Problem to solve: Reproduce exactly, from the data that follows, the line with "Entertainment News (66, 2069)", the line with "-Awl- (40) (206, 1984)", and every line that lies between them.

Records supplied:
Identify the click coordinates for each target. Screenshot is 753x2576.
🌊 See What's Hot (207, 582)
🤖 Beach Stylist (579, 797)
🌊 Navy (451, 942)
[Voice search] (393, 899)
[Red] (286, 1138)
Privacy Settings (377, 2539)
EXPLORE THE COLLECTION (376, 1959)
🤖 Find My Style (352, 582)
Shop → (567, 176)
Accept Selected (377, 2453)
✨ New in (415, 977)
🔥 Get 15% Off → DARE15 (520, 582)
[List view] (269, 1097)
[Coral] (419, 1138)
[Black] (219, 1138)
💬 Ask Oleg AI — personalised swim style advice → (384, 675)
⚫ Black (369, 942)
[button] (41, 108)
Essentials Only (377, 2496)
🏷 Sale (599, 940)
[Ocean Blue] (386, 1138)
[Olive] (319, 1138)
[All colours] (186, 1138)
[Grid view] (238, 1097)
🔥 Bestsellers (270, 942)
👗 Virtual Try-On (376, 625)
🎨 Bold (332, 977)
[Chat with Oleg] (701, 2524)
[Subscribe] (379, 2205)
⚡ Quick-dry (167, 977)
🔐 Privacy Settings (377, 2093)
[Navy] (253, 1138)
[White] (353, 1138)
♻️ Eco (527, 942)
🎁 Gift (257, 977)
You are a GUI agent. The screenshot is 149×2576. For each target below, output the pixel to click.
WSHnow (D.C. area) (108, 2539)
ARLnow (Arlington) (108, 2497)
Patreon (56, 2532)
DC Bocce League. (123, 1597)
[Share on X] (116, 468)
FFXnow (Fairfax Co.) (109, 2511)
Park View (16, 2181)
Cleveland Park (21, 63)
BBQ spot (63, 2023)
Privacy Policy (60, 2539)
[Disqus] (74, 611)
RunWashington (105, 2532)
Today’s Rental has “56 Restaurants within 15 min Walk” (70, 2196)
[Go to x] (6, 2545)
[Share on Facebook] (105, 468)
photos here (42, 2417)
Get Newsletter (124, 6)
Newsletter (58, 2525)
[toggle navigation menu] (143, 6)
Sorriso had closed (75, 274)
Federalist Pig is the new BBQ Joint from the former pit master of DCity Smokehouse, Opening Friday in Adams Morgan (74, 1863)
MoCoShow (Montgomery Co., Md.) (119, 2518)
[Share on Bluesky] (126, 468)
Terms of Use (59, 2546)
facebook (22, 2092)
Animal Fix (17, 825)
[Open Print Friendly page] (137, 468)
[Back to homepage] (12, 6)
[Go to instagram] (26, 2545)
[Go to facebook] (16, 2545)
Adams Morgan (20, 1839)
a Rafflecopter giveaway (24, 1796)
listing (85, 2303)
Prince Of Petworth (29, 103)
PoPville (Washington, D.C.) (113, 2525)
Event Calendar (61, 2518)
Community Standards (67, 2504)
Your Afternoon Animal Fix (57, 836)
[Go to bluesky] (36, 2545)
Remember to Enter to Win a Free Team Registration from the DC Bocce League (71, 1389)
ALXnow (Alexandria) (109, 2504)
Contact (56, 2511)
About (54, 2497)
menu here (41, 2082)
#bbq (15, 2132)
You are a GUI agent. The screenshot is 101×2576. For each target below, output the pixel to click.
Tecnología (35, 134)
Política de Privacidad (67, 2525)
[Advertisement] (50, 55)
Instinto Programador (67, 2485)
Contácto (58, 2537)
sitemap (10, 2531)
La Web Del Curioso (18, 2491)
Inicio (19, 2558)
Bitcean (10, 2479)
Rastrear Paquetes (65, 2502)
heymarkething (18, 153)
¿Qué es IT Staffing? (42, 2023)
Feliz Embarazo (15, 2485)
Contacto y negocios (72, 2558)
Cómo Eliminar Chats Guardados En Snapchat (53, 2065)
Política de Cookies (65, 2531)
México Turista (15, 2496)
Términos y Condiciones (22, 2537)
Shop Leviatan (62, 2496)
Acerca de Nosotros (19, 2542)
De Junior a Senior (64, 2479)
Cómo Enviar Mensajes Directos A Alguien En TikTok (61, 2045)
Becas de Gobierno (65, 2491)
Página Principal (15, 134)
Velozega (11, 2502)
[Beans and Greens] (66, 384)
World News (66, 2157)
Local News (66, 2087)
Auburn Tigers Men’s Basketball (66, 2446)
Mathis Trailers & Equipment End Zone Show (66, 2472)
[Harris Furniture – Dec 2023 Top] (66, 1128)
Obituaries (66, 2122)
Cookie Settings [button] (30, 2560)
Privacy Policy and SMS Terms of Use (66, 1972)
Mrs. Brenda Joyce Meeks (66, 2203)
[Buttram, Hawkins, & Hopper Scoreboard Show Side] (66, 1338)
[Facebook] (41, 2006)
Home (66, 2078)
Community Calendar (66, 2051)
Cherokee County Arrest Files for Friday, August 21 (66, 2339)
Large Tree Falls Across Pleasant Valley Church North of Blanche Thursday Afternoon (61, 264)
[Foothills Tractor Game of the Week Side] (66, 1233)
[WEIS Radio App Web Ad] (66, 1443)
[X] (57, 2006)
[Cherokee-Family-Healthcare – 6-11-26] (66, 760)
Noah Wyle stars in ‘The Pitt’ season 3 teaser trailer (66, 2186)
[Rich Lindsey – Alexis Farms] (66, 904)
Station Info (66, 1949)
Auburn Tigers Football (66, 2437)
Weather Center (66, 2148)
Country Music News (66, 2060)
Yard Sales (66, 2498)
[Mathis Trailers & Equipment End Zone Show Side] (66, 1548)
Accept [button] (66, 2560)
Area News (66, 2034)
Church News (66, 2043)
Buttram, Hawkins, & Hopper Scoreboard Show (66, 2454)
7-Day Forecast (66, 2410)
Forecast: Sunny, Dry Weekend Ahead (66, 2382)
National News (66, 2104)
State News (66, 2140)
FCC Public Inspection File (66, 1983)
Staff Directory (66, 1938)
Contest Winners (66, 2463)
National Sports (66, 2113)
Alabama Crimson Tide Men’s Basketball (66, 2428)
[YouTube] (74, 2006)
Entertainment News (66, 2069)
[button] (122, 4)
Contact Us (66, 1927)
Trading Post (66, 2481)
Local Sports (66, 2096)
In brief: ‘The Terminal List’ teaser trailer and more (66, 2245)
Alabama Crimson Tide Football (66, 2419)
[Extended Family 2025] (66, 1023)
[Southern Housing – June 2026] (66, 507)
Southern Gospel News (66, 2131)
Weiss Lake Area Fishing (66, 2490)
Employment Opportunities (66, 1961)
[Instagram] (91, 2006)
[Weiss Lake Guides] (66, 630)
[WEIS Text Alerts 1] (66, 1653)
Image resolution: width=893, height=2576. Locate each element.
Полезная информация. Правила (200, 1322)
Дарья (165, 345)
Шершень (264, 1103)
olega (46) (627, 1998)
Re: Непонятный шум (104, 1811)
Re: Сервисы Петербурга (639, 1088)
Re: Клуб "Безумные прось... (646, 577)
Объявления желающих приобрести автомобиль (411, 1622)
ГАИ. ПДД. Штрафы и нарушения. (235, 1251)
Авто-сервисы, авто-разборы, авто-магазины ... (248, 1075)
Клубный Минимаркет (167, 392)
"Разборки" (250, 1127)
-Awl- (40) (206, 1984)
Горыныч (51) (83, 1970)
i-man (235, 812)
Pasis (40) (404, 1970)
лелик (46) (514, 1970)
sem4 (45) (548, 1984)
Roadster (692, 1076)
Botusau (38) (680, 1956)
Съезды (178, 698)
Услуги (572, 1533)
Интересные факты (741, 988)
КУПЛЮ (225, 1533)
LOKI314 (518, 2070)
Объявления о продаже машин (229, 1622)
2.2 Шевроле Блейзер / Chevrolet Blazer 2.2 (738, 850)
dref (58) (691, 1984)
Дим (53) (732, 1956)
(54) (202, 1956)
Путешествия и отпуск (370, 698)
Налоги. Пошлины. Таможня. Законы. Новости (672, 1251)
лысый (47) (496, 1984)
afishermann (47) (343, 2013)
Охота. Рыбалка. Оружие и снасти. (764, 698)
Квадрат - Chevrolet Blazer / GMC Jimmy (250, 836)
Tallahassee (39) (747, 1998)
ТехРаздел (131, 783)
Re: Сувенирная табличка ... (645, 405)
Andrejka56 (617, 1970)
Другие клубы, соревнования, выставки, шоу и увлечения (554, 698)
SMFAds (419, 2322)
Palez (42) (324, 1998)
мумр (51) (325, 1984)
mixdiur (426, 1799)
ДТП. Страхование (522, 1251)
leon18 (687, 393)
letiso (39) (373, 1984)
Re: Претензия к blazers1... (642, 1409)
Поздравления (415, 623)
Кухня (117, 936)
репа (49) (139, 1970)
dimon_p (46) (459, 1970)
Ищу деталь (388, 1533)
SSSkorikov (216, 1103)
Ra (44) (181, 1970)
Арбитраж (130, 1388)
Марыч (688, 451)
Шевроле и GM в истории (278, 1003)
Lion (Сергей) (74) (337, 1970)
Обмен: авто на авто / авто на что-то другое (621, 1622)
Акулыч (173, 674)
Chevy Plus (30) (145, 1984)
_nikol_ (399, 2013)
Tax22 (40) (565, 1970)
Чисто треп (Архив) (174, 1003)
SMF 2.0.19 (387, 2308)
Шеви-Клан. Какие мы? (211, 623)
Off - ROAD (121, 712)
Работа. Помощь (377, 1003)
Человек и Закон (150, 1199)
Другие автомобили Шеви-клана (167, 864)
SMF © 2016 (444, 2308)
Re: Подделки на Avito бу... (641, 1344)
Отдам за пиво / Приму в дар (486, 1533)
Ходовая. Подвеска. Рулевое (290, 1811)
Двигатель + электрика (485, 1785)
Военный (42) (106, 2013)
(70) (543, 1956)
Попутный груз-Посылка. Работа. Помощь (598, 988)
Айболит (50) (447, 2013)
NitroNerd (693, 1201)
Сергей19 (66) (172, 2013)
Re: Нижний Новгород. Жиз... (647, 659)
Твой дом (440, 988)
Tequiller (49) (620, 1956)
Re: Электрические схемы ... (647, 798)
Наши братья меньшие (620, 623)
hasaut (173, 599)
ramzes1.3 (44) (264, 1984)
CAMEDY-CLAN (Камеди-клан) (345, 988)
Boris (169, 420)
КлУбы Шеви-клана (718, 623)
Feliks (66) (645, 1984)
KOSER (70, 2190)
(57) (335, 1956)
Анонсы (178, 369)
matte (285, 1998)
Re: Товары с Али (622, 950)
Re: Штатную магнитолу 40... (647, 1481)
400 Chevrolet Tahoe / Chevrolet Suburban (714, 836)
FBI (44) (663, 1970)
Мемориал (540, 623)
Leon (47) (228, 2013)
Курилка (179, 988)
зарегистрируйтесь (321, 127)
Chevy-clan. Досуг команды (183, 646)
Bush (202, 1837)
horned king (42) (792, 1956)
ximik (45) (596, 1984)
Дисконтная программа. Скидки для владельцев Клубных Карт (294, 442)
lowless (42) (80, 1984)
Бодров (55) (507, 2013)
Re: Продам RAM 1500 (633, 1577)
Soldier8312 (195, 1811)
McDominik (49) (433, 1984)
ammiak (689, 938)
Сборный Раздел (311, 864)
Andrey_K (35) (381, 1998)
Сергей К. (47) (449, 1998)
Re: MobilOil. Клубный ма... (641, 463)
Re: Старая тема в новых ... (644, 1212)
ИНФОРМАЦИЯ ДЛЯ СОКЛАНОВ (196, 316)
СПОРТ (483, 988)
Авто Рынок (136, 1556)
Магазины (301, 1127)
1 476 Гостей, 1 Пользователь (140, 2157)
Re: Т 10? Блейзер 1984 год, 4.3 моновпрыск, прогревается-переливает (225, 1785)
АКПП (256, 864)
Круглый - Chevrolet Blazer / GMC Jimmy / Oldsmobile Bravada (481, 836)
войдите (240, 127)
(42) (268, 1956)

Task result:
Entertainment News (66, 2069)
[button] (122, 4)
Contact Us (66, 1927)
Trading Post (66, 2481)
Local Sports (66, 2096)
In brief: ‘The Terminal List’ teaser trailer and more (66, 2245)
Alabama Crimson Tide Football (66, 2419)
[Extended Family 2025] (66, 1023)
[Southern Housing – June 2026] (66, 507)
Southern Gospel News (66, 2131)
Weiss Lake Area Fishing (66, 2490)
Employment Opportunities (66, 1961)
[Instagram] (91, 2006)
[Weiss Lake Guides] (66, 630)
[WEIS Text Alerts 1] (66, 1653)
Image resolution: width=893, height=2576. Locate each element.
Полезная информация. Правила (200, 1322)
Дарья (165, 345)
Шершень (264, 1103)
olega (46) (627, 1998)
Re: Непонятный шум (104, 1811)
Re: Сервисы Петербурга (639, 1088)
Re: Клуб "Безумные прось... (646, 577)
Объявления желающих приобрести автомобиль (411, 1622)
ГАИ. ПДД. Штрафы и нарушения. (235, 1251)
Авто-сервисы, авто-разборы, авто-магазины ... (248, 1075)
Клубный Минимаркет (167, 392)
"Разборки" (250, 1127)
-Awl- (40) (206, 1984)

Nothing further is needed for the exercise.